Page:
Re: HADOOP_ROOT_LOGGER

2014-05-22 Thread Robert Rati
In my experience the default HADOOP_ROOT_LOGGER definition will override 
any root logger defined in log4j.properties, which is where the problems 
have arisen.  If the HADOOP_ROOT_LOGGER definition in hadoop-config.sh 
were removed, wouldn't the root logger defined in the log4j.properties 
file be used?  Or do the client commands not read that configuration file?


I'm trying to understand why the root logger should be defined outside 
of the log4j.properties file.


Rob

On 05/22/2014 12:53 AM, Vinayakumar B wrote:

Hi Robert,

I understand your confusion.

HADOOP_ROOT_LOGGER is set to default value INFO,console if it hasn't set
for anything and logs will be displayed on the console itself.
This will be true for any client commands you run. For ex: hdfs dfs -ls /

But for the server scripts (hadoop-daemon.sh, yarn-daemon.sh, etc)
  HADOOP_ROOT_LOGGER will be set to INFO, RFA if HADOOP_ROOT_LOGGER env
variable is not defined.
So that all the log messages of the server daemons goto some log files and
this will be maintained by RollingFileAppender. If you want to override all
these default and set your own loglevel then define that as env variable
HADOOP_ROOT_LOGGER.

For ex:
export HADOOP_ROOT_LOGGER=DEBUG,RFA
   export above env variable and then start server scripts or execute client
commands, all logs goto files and will be maintained by RollingFileAppender.


Regards,
Vinay


On Wed, May 21, 2014 at 6:42 PM, Robert Rati rr...@redhat.com wrote:


I noticed in hadoop-config.sh there is this line:

HADOOP_OPTS=$HADOOP_OPTS -Dhadoop.root.logger=${HADOOP_
ROOT_LOGGER:-INFO,console}

which is setting a root logger if HADOOP_ROOT_LOGGER isn't set.  Why is
this here.needed?  There is a log4j.properties file provided that defines a
default logger.  I believe the line above will result in overriding
whatever is set for the root logger in the log4j.properties file.  This has
caused some confusion and hacks to work around this.

Things to do:
- 1) Copy the HADOOP_ROOT_LOGGER thread between "On 05/22/2014 12:53" and "is not defined.", inclusive, changing "server scripts" to "daemon scripts".
- 2) Write what comes next in the HADOOP_ROOT_LOGGER thread, starting after its last sentence.

Dataset extract:

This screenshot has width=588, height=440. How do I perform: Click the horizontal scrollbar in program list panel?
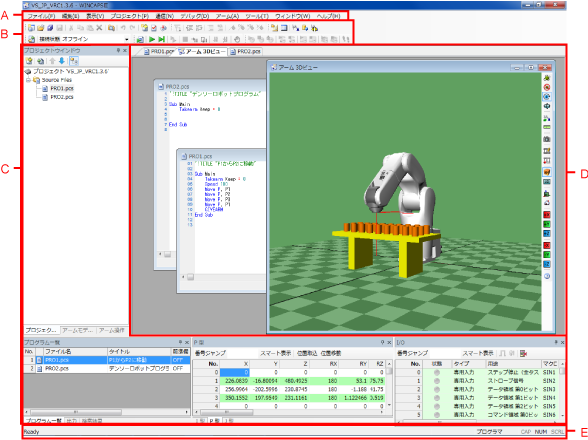(107, 412)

Expected answers:
- 1)
On 05/22/2014 12:53 AM, Vinayakumar B wrote:

Hi Robert,

I understand your confusion.

HADOOP_ROOT_LOGGER is set to default value INFO,console if it hasn't set
for anything and logs will be displayed on the console itself.
This will be true for any client commands you run. For ex: hdfs dfs -ls /

But for the daemon scripts (hadoop-daemon.sh, yarn-daemon.sh, etc)
  HADOOP_ROOT_LOGGER will be set to INFO, RFA if HADOOP_ROOT_LOGGER env
variable is not defined.

- 2)
Is there a reason not to remove the above code and just have all the
logger definitions in the log4j.properties file?  Is there maybe a
compatibility concern?

Rob







Re: HADOOP_ROOT_LOGGER

2014-05-22 Thread Robert Rati
Ah, that makes sense.  Would it make sense to default the root logger to 
the one defined in log4j.properties file instead of the static value in 
the script then?  That way an admin can set all logging properties 
desired in the log4j.properties file, but can override with 
HADOOP_ROOT_LOGGER to debug.


It feels a little black box-y that if HADOOP_ROOT_LOGGER isn't set then 
the root logger set in log4j.properties is ignored.


Maybe this is all very well known and just a bit black box-y to me since 
I'm new-ish to hadoop.


Rob

On 05/22/2014 03:41 PM, Colin McCabe wrote:

It's not always practical to edit the log4j.properties file.  For one
thing, if you're using a management system, there may be many log4j
properties sprinkled around the system, and it could be difficult to figure
out which is the one you need to edit.  For another, you may not (should
not?) have permission to do this on a production cluster.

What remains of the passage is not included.